Advertising message Since ancient times it has been observed that climatic variations influence the state of health and mood. Hippocrates in 400 BC. C. described a depression related to the seasons. His writings and those of Pliny and Aristotle in the classical period testify that a number of symptoms that afflicted women in the premenstrual period were also known. Chronobiology currently studies periodic phenomena in living organisms and describes the molecular mechanisms linked to dark-light cycles, to the alternation of seasons and moon phases. It is now proven that the production of numerous hormones and various neurotransmitters is influenced by these facts. Numerous chronobiological psychiatric studies have been conducted over the past twenty years.
There are two mood disorders, the seasonal affective disorder and the premenstrual dysphoric disorder, which in addition to having the periodicity in manifestation in common, seem to share some etiopathogenetic aspects.

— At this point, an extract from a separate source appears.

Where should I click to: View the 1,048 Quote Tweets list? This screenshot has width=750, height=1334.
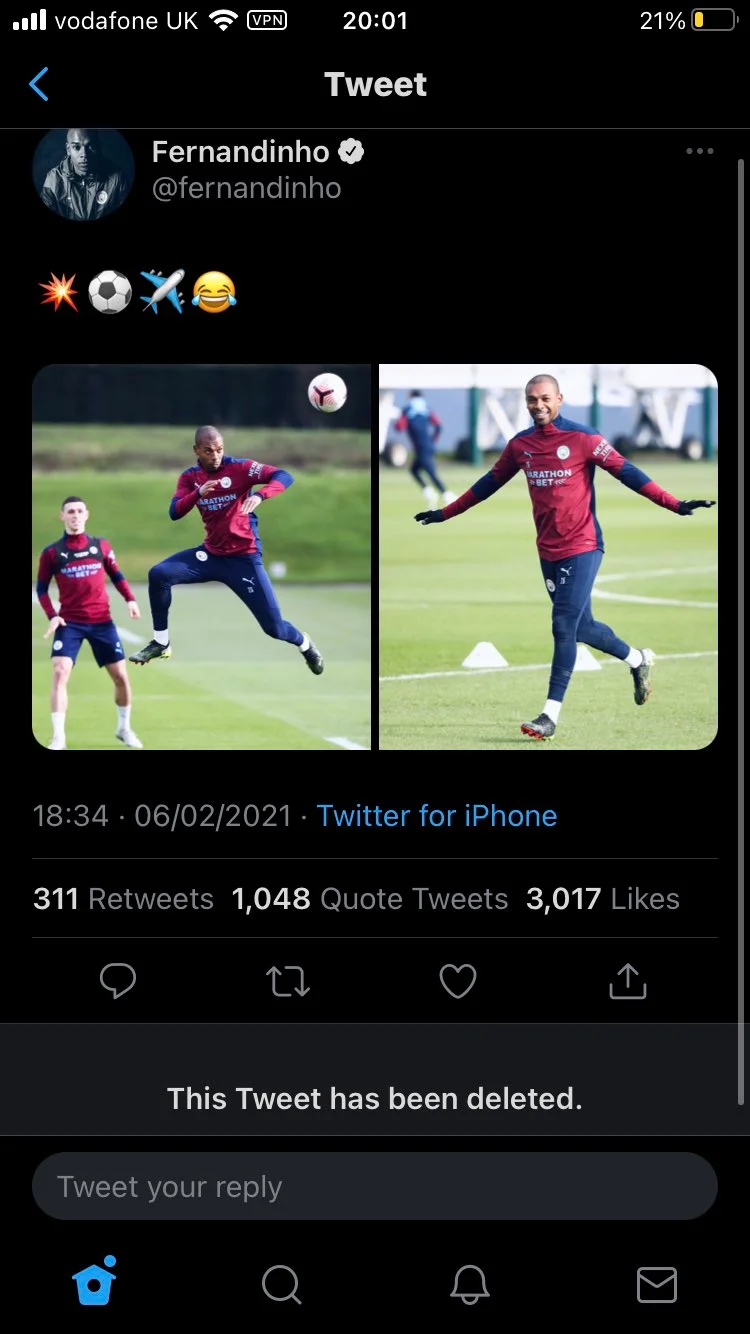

Seasonal Affective Disorder is an atypical chronic depressive disorder whose symptoms can occur with a winter periodicity, with onset in the autumn season, or summer with spring onset. From a clinical point of view, the atypical nature of the disorder is linked to the fact that the mood is depressed but reactive. This means that those who suffer from it have a drop in mood, but are able to rejoice in the face of positive events. Other symptoms are hyperphagia, with preference for carbohydrate ingestion, fatigue, hypersomnia and weight gain. There are several etiopathogenetic hypotheses for SAD, all of which have a common denominator represented by the duration of exposure to sunlight. The amount of light affects the endogenous production of melatonin and serotonin. Melatonin, also called sleep hormone, it could be produced in excess in the absence of sunlight. Too high levels generate hypersomnia and could predispose to depression. According to the results of a study by researchers at the University of Copenhagen, presented at the XII International Conference on Neuropsychopharmacology in London (2014), people who develop SAD have altered SERT levels, which is the serotonin transporter molecule.
Advertising message It is a mood disorder that occurs among the symptoms of premenstrual syndrome. It is characterized not only by depressed mood but also by irritability and emotional lability. The intensity of these symptoms can be such as to significantly affect work activity and social interactions. There are several etiological factors called into question to explain the origin of this disorder. Rojanski et al. (1991) in one study reported an overall reduction in serotonin plasma levels in the luteinic phase of the ovarian cycle in women with PMS. Serotonin convolution is also demonstrated by the ex-juvantibus criterion, in fact in 60% of women with PMS, the symptoms regress with the administration of serotonergic antidepressants (Steiner M. et al. 1995, Freeman Ew. 2005).
In 2006, the results of a study were published in the Italian Journal of Psychopathology which aimed to evaluate the prevalence of SAD and PMS in a population of women without psychiatric disorders and to determine the prevalence of PMS in women who presented with a diagnosis of SAD. The results of the study allow us to affirm that SAD and PMS have an overlapping epidemiological profile and a similar symptomatology. The therapeutic efficacy of serotonergic antidepressants is recognized for both disorders. In the Italian female population SAD and PMS occur frequently in association. All these data lead to suppose a common neurobiological basis, the two disorders could be manifestations of the same pathology.